The family’s lawyer Bassam Bahar, who also heads a local committee to defend Abu Dis lands, said the Ayyad family, which owns the hotel, was able to enter the hotel for the first time since Israeli forces occupied the hotel in 2003 and began using it as a watchtower, citing “security reasons.”
The Israeli authorities had previously taken over the hotel under the Israeli Absentee Property law, which effectively allows Israelis to move into property whose Palestinian owners live in the West Bank or Gaza Strip.
Bahar said that the family’s resistance against Israeli policy of “Judaization” of the area is what enabled the family to regain the property.
In March 2014, Bahar told Ma’an that "Israeli occupation authorities have been trying to confiscate the Cliff Hotel and the land surrounding it under various pretexts and by different means."

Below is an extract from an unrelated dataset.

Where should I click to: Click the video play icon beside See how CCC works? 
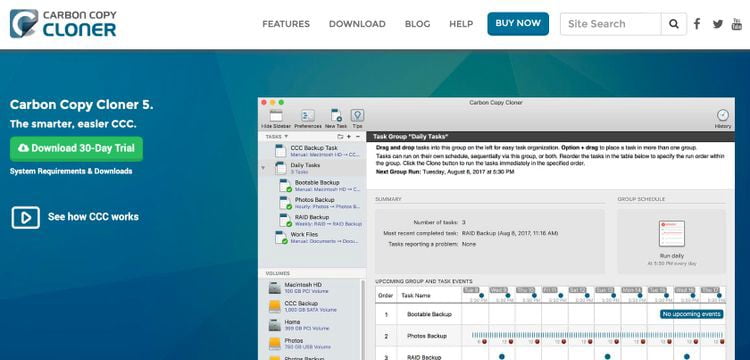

Family members Ali and Khalid Ayyad accompanied by a delegation from the Norwegian embassy in Palestine entered the hotel on Wednesday and observed the scale of damage done to the property.
Bahar said that the family was able to enter the hotel after their Israeli lawyer Yotam Hillel issued an order allowing the family to do so.
The case was sparked in 1996 after when Israeli forces took control of the hotel citing security reasons, and then withdrew.
In 2003, the owners of the property faced several confiscation attempts, and Israeli forces took over the roof as a military post and monitoring tower.
Israeli forces installed barbed wire and cameras and closed the rooftop’s door preventing entrance, in addition to confiscating portions of the hotel’s land to build a section of the separation wall.
The family took the case to the Israeli Supreme Court in 2009 and have been fighting in Israeli courts to regain control of the property ever since.
In September 2013, the Israeli attorney general decided that the Absentee Property Law was not applicable to the hotel, and transferred the case to the Supreme Court for a final decision.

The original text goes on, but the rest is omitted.